■ Your instructions ■
When you reach the line in the data below that contains "Task: Open 'Leur", please start repeating lines exactly, and stop after the line that contains "Click the words", repeating nothing else.

■ Data to process ■
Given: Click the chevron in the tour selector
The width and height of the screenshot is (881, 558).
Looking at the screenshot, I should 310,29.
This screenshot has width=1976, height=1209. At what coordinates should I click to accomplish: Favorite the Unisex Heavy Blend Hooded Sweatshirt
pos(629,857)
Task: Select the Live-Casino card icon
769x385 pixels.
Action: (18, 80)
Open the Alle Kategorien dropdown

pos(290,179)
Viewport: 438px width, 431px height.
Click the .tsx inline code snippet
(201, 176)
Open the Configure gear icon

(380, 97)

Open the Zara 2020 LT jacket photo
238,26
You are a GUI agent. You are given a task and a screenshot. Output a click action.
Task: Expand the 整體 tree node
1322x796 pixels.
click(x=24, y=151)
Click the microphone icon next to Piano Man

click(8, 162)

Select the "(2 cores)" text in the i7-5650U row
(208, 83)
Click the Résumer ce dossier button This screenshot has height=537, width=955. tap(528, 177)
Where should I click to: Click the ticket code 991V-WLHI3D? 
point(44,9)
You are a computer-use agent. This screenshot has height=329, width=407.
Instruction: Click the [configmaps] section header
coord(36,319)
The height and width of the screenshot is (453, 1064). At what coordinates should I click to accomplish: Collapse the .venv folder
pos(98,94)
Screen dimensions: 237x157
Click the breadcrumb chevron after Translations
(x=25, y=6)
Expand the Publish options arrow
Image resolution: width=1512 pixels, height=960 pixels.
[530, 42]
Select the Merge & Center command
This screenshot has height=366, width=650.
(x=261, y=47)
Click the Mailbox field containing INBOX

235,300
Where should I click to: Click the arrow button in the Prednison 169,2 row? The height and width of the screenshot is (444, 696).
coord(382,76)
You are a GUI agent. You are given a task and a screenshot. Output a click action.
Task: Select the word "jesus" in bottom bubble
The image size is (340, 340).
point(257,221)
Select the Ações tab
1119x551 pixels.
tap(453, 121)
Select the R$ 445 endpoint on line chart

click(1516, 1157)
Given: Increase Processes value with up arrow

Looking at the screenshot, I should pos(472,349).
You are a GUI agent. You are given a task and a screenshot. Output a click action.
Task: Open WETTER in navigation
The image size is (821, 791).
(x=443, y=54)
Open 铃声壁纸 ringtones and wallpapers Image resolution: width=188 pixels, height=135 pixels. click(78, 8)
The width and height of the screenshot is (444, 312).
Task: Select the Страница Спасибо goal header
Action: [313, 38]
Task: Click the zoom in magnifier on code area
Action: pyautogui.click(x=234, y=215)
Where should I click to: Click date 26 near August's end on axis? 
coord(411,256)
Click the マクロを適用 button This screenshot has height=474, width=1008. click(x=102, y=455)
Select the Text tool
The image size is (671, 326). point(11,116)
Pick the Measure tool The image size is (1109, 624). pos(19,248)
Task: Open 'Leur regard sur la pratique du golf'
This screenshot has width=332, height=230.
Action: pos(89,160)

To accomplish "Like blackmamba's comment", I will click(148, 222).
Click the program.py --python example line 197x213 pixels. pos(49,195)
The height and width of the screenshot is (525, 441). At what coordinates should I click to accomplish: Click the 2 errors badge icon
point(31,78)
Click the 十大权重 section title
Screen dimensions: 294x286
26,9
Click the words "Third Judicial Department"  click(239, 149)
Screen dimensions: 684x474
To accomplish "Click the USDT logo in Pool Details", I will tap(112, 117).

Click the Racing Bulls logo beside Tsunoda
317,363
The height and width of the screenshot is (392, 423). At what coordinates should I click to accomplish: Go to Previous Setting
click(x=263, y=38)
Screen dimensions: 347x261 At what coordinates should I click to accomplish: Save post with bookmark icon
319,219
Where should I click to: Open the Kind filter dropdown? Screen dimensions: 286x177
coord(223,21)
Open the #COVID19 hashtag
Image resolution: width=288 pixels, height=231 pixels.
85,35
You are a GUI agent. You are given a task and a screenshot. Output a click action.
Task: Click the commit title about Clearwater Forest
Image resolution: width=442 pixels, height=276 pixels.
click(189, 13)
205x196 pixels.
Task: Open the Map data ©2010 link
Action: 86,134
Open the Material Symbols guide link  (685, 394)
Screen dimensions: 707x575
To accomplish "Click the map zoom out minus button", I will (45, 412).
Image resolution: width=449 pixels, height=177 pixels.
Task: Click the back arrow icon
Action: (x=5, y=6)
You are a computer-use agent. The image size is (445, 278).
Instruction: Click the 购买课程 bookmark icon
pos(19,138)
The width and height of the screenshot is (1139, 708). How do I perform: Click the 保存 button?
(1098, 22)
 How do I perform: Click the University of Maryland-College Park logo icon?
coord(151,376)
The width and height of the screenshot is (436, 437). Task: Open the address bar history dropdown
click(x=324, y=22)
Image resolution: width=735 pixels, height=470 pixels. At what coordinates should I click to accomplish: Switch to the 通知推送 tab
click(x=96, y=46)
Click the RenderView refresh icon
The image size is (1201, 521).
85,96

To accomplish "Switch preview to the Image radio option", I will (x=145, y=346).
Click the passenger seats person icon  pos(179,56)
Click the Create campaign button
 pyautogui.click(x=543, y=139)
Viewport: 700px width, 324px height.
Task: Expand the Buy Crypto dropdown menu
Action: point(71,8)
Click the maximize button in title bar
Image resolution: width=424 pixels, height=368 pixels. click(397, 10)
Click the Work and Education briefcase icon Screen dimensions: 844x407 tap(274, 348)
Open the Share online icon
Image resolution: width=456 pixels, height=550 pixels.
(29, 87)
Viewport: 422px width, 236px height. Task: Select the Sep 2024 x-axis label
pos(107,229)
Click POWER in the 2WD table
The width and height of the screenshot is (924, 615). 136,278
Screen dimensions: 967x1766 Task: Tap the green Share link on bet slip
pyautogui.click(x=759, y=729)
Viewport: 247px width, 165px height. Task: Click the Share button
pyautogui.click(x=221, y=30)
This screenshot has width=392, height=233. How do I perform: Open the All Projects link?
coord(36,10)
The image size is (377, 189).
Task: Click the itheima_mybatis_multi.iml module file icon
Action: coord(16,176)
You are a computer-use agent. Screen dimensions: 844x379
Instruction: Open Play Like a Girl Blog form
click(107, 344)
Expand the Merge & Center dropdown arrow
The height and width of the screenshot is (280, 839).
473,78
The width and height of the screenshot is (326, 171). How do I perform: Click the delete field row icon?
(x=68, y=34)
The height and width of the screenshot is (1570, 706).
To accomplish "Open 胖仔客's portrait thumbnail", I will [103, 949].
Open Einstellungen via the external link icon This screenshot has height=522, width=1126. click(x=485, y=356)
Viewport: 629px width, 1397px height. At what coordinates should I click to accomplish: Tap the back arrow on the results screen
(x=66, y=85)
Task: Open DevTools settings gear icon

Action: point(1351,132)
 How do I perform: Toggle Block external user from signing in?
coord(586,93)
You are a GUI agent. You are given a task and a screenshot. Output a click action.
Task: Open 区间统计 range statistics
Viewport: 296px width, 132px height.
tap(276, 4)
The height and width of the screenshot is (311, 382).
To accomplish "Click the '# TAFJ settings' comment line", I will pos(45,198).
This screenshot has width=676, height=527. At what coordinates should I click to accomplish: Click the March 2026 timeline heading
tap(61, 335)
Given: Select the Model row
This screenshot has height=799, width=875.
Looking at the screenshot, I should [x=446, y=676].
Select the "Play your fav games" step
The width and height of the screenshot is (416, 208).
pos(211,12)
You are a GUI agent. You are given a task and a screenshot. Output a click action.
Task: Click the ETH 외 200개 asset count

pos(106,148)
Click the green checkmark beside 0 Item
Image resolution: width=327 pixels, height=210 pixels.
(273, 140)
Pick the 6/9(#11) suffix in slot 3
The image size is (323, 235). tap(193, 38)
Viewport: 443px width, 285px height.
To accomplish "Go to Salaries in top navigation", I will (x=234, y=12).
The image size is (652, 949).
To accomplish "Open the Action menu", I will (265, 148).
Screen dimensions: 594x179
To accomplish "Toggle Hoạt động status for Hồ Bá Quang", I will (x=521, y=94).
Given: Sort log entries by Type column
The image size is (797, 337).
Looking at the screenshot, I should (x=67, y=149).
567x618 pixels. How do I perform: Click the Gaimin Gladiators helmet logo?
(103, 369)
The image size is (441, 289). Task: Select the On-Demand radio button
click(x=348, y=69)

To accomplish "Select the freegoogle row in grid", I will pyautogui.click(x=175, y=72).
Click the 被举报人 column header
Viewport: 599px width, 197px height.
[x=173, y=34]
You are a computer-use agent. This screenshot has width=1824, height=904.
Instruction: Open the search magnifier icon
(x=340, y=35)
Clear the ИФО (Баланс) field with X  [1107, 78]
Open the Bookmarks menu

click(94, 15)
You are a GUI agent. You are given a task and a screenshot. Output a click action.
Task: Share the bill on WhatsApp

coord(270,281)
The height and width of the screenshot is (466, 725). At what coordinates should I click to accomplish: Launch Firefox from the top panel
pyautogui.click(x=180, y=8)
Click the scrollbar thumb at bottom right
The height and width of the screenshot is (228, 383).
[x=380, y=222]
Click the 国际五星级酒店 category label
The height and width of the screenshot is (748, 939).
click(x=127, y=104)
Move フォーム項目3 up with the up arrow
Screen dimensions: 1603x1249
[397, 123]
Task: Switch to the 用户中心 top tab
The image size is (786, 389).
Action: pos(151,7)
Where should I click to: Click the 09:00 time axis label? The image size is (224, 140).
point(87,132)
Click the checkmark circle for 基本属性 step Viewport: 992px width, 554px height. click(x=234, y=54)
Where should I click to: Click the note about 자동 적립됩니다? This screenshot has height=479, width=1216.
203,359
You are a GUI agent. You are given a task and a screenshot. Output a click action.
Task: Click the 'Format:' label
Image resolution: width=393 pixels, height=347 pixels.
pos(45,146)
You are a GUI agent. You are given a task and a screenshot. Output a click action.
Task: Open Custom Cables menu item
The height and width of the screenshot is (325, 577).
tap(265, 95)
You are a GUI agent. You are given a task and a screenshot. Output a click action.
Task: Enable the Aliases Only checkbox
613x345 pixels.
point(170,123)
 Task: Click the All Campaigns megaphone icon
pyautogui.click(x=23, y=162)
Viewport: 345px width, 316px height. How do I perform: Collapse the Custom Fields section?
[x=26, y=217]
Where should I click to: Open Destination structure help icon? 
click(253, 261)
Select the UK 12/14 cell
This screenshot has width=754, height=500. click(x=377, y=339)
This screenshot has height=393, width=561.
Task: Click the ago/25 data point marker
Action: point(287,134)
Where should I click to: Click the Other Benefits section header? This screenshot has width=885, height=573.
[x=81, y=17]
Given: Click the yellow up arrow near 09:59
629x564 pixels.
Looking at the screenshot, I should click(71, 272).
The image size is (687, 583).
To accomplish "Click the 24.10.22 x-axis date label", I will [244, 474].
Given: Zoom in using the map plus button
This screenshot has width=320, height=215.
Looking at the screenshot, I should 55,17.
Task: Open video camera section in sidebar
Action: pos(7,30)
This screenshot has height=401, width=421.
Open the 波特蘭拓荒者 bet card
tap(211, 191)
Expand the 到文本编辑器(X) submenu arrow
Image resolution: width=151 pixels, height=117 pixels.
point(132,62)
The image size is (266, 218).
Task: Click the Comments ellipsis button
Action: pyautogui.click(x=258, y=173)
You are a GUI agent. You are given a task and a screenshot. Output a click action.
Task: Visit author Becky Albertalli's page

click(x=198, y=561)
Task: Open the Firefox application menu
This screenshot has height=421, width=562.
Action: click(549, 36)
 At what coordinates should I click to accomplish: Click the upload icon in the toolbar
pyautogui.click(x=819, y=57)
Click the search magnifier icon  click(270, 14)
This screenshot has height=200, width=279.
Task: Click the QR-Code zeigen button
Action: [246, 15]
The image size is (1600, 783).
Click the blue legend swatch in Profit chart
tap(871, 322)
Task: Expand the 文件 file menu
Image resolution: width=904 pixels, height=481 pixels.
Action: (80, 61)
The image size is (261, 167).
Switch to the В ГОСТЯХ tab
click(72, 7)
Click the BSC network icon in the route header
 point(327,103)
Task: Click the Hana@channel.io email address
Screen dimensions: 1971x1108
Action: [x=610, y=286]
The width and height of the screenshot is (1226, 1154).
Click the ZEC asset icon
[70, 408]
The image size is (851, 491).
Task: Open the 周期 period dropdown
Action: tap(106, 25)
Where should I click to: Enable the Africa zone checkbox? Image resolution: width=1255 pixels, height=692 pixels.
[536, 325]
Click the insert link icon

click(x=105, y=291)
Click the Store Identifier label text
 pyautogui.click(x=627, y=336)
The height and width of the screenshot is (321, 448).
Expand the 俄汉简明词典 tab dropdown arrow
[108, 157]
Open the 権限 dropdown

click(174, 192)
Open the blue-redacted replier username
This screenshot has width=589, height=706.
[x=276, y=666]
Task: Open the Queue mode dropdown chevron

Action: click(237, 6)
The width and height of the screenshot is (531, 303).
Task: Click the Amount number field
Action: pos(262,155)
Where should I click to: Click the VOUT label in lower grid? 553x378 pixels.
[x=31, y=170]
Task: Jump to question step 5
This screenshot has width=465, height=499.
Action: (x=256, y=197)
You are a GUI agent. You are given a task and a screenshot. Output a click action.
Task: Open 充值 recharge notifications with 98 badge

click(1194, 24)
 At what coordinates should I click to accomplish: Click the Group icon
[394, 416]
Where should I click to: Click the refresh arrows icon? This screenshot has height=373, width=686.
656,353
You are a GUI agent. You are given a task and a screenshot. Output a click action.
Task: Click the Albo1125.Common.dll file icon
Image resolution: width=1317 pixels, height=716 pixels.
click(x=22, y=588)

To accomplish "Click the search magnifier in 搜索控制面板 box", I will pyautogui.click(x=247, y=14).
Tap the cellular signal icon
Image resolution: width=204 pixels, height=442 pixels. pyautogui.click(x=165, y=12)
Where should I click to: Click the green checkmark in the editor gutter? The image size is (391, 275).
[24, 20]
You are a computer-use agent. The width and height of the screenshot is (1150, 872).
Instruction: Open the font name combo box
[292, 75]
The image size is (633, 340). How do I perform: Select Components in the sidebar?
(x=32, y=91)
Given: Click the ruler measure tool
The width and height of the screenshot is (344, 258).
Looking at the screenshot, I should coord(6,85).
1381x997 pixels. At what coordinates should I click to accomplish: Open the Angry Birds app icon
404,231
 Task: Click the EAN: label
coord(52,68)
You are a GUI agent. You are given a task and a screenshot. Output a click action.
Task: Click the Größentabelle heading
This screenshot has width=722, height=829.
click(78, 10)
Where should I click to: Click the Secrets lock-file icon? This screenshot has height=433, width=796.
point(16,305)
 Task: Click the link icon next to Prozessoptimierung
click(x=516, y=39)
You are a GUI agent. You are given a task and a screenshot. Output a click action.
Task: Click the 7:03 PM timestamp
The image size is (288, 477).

■ Exercise solution ■
Task: Open 'Leur regard sur la pratique du golf'
This screenshot has width=332, height=230.
Action: pos(89,160)

To accomplish "Like blackmamba's comment", I will click(148, 222).
Click the program.py --python example line 197x213 pixels. pos(49,195)
The height and width of the screenshot is (525, 441). At what coordinates should I click to accomplish: Click the 2 errors badge icon
point(31,78)
Click the 十大权重 section title
Screen dimensions: 294x286
26,9
Click the words "Third Judicial Department"  click(239, 149)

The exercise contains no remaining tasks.